As a result, a more lightweight code review process with a better fit for test-driven and iterative development processes started to become more popular. Formalising this practice, Bacchelli and Bird (2013) defined the lightweight code review process as a “modern code review”, which is a review that is informal (as opposed to Fagan’s inspections), supported by code review tools, and occurs regularly in practice. We also use the term code reviews as a synonym for modern code reviews in this study.

The code review process is an iterative process and can be instantiated in different ways. As input, a code review receives the original code change and the outcome is the reviewed change, which might be either accepted or rejected. The developer who wrote the code change is the author, and might also be responsible for submitting the change for review. The reviewer is responsible for assuring that the code change is functionally correct, meets the performance requirements, and follows the quality standards of the project.
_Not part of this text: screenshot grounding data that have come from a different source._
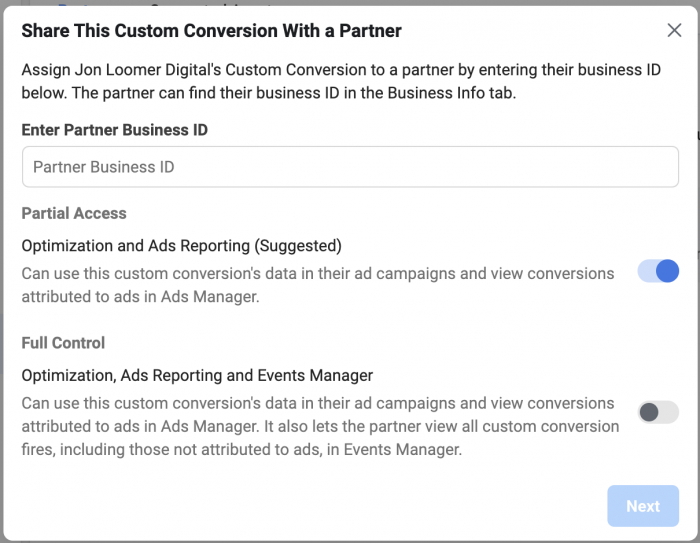Click the 'Assign' word starting the instructions paragraph
Image resolution: width=700 pixels, height=543 pixels.
coord(46,71)
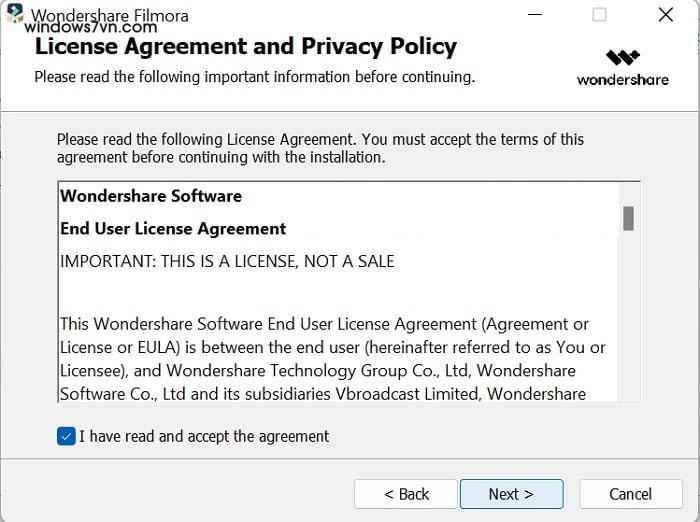This screenshot has width=700, height=522.
Task: Click the license scrollbar thumb
Action: pyautogui.click(x=628, y=217)
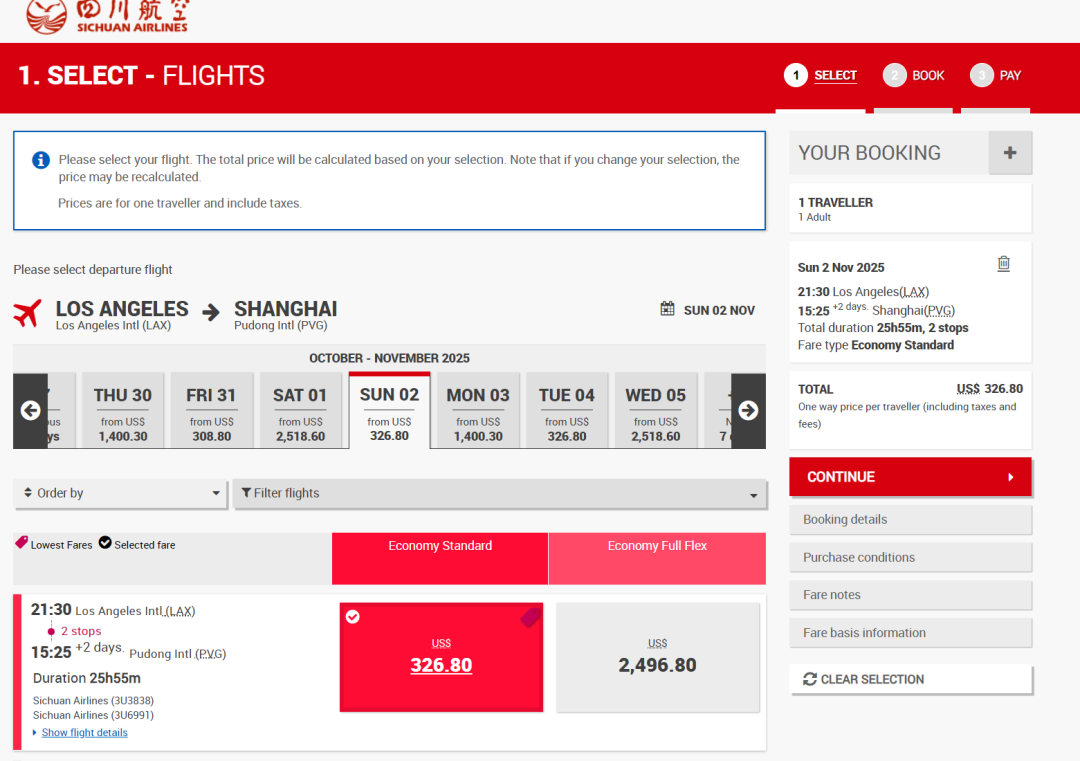The width and height of the screenshot is (1080, 761).
Task: Open the Order by dropdown
Action: (121, 493)
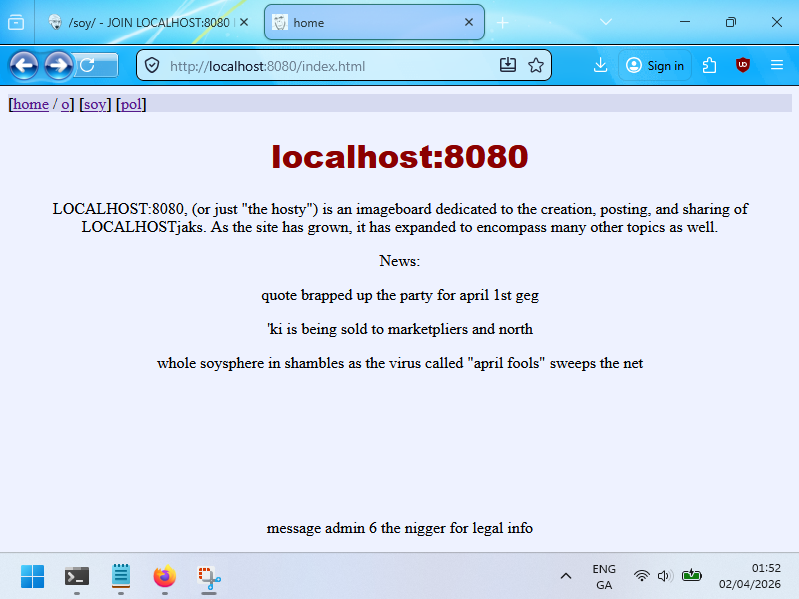Image resolution: width=799 pixels, height=599 pixels.
Task: Select the home browser tab
Action: 370,22
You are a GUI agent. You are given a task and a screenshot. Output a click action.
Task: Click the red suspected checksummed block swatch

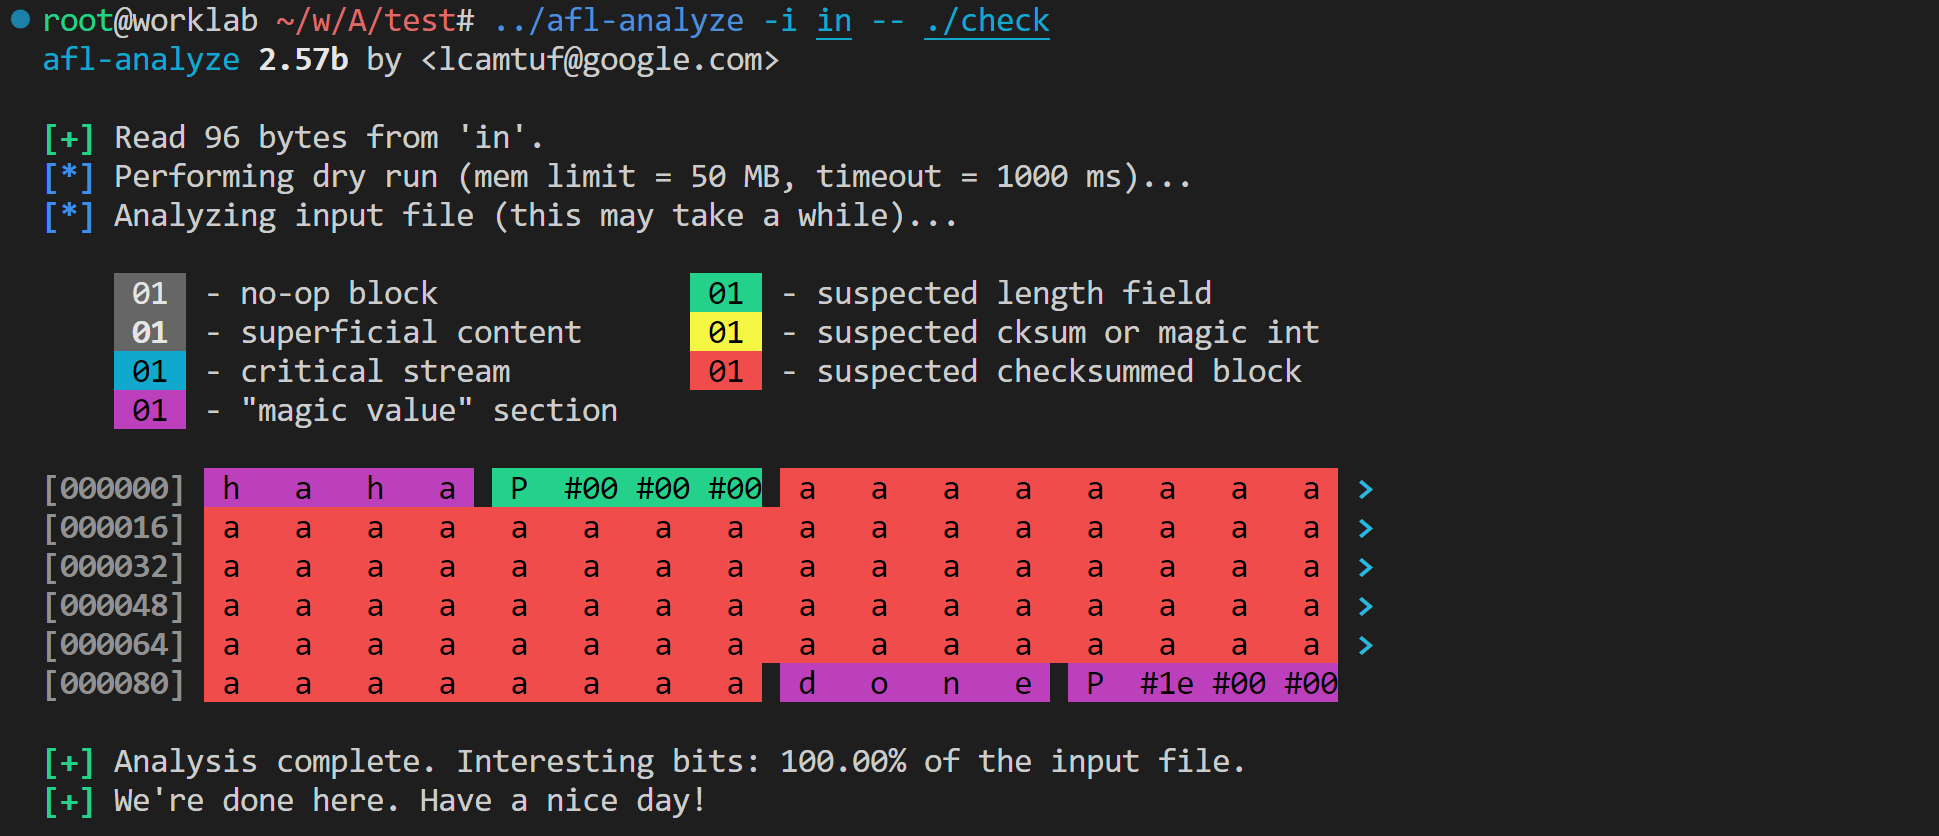tap(725, 371)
In general, there are two types of workflow for code reviews, depending on when the review is conducted in the development process:

  • Review-then-commit (pre-commit): the code is reviewed before it is integrated into the main repository of the Version Control System (VCS) (Tichy 1985);

  • Commit-then-review (post-commit): the code is reviewed after it is integrated into the main repository of the VCS (Tichy 1985);

Since the most common type of code review is review-then-commit (Rigby 2011), it will be the focus of this thesis. We present an example of the code review process within this approach in Fig. 1.

Fig. 1
figure 1

The code review process

It starts with the author submitting the code change (1). The reviewers are notified and start reviewing the code change (2). They should check and verify it based on several quality criteria, such as correctness, adherence to the project guidelines, and conventions. If the reviewers believe that the code change does not fulfil those requirements, they ask the author to fix it, or to submit a new one (3). Thus, the author needs to work on the code change and submit it again (1) for review (2). When the reviewers are satisfied that the code change is suitable, it is integrated into the code repository (4). However, if reviewers’ quality criteria are not achieved by the code change, it is rejected, and the code review is abandoned (5). There might be several iterations before the reviewers decide to end the process (1 to 3), where the code change might be accepted (i.e., it is merged into the main repository), or rejected (i.e., it is discarded).

2.2 Confusion Definition

There are several studies which tried to model the affective disequilibrium related to confusion, uncertainty, and lack of knowledge, especially from the Psychology field. In this section, we discuss some of the most relevant studies on those topics.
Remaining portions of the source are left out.